Data for review Block Start

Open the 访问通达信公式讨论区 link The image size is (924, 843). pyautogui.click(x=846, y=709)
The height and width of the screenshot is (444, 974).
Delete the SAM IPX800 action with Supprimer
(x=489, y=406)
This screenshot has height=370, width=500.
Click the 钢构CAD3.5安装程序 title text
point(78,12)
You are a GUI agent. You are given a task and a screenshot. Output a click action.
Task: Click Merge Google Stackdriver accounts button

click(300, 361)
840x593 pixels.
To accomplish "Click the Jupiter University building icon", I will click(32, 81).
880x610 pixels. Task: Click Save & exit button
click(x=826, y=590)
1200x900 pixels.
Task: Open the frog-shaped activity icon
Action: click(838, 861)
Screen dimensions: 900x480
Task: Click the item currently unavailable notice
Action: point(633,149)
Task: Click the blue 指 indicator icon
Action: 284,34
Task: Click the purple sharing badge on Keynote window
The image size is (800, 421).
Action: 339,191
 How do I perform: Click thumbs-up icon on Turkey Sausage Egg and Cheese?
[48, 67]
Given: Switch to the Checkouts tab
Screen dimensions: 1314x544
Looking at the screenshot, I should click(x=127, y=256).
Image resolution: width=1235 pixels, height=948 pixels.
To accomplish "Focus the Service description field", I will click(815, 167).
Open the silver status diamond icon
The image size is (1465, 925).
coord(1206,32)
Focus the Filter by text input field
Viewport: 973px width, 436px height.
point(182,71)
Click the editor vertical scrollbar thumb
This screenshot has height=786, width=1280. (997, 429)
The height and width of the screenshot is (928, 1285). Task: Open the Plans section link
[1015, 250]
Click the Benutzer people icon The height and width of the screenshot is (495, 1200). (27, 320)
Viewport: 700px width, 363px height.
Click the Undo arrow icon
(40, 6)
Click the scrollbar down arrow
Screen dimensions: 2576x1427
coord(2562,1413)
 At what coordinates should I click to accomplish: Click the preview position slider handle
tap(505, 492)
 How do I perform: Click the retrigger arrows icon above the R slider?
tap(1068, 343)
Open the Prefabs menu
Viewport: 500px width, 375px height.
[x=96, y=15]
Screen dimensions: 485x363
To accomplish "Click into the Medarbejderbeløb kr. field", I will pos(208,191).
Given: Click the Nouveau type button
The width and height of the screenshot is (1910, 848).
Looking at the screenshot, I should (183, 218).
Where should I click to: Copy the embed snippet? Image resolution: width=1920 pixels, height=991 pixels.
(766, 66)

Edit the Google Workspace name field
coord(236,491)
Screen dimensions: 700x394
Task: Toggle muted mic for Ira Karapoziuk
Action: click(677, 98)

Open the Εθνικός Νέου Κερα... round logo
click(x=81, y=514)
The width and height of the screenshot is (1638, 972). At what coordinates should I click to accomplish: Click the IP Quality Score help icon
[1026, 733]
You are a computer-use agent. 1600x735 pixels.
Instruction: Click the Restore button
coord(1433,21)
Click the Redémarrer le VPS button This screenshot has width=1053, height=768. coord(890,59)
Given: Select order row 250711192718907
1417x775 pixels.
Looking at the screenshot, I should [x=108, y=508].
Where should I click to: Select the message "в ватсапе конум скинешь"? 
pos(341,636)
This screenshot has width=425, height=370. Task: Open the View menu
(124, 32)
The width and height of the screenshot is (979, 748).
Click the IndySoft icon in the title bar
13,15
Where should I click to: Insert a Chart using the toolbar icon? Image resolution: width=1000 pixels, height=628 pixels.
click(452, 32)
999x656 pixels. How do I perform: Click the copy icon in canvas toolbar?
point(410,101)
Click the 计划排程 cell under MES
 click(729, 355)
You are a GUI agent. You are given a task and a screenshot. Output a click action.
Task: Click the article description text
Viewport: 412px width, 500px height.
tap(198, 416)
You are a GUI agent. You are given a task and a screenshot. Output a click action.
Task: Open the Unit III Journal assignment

Data for review Block End

So that nothing is lost, please reproduce each entry exactly as written.

Open the 访问通达信公式讨论区 link The image size is (924, 843). pyautogui.click(x=846, y=709)
The height and width of the screenshot is (444, 974).
Delete the SAM IPX800 action with Supprimer
(x=489, y=406)
This screenshot has height=370, width=500.
Click the 钢构CAD3.5安装程序 title text
point(78,12)
You are a GUI agent. You are given a task and a screenshot. Output a click action.
Task: Click Merge Google Stackdriver accounts button

click(300, 361)
840x593 pixels.
To accomplish "Click the Jupiter University building icon", I will click(32, 81).
880x610 pixels. Task: Click Save & exit button
click(x=826, y=590)
1200x900 pixels.
Task: Open the frog-shaped activity icon
Action: click(838, 861)
Screen dimensions: 900x480
Task: Click the item currently unavailable notice
Action: point(633,149)
Task: Click the blue 指 indicator icon
Action: 284,34
Task: Click the purple sharing badge on Keynote window
The image size is (800, 421).
Action: 339,191
 How do I perform: Click thumbs-up icon on Turkey Sausage Egg and Cheese?
[48, 67]
Given: Switch to the Checkouts tab
Screen dimensions: 1314x544
Looking at the screenshot, I should click(x=127, y=256).
Image resolution: width=1235 pixels, height=948 pixels.
To accomplish "Focus the Service description field", I will click(815, 167).
Open the silver status diamond icon
The image size is (1465, 925).
coord(1206,32)
Focus the Filter by text input field
Viewport: 973px width, 436px height.
point(182,71)
Click the editor vertical scrollbar thumb
This screenshot has height=786, width=1280. (997, 429)
The height and width of the screenshot is (928, 1285). Task: Open the Plans section link
[1015, 250]
Click the Benutzer people icon The height and width of the screenshot is (495, 1200). (27, 320)
Viewport: 700px width, 363px height.
Click the Undo arrow icon
(40, 6)
Click the scrollbar down arrow
Screen dimensions: 2576x1427
coord(2562,1413)
 At what coordinates should I click to accomplish: Click the preview position slider handle
tap(505, 492)
 How do I perform: Click the retrigger arrows icon above the R slider?
tap(1068, 343)
Open the Prefabs menu
Viewport: 500px width, 375px height.
[x=96, y=15]
Screen dimensions: 485x363
To accomplish "Click into the Medarbejderbeløb kr. field", I will pos(208,191).
Given: Click the Nouveau type button
The width and height of the screenshot is (1910, 848).
Looking at the screenshot, I should (183, 218).
Where should I click to: Copy the embed snippet? Image resolution: width=1920 pixels, height=991 pixels.
(766, 66)

Edit the Google Workspace name field
coord(236,491)
Screen dimensions: 700x394
Task: Toggle muted mic for Ira Karapoziuk
Action: click(677, 98)

Open the Εθνικός Νέου Κερα... round logo
click(x=81, y=514)
The width and height of the screenshot is (1638, 972). At what coordinates should I click to accomplish: Click the IP Quality Score help icon
[1026, 733]
You are a computer-use agent. 1600x735 pixels.
Instruction: Click the Restore button
coord(1433,21)
Click the Redémarrer le VPS button This screenshot has width=1053, height=768. coord(890,59)
Given: Select order row 250711192718907
1417x775 pixels.
Looking at the screenshot, I should [x=108, y=508].
Where should I click to: Select the message "в ватсапе конум скинешь"? 
pos(341,636)
This screenshot has width=425, height=370. Task: Open the View menu
(124, 32)
The width and height of the screenshot is (979, 748).
Click the IndySoft icon in the title bar
13,15
Where should I click to: Insert a Chart using the toolbar icon? Image resolution: width=1000 pixels, height=628 pixels.
click(452, 32)
999x656 pixels. How do I perform: Click the copy icon in canvas toolbar?
point(410,101)
Click the 计划排程 cell under MES
 click(729, 355)
You are a GUI agent. You are given a task and a screenshot. Output a click action.
Task: Click the article description text
Viewport: 412px width, 500px height.
tap(198, 416)
You are a GUI agent. You are given a task and a screenshot. Output a click action.
Task: Open the Unit III Journal assignment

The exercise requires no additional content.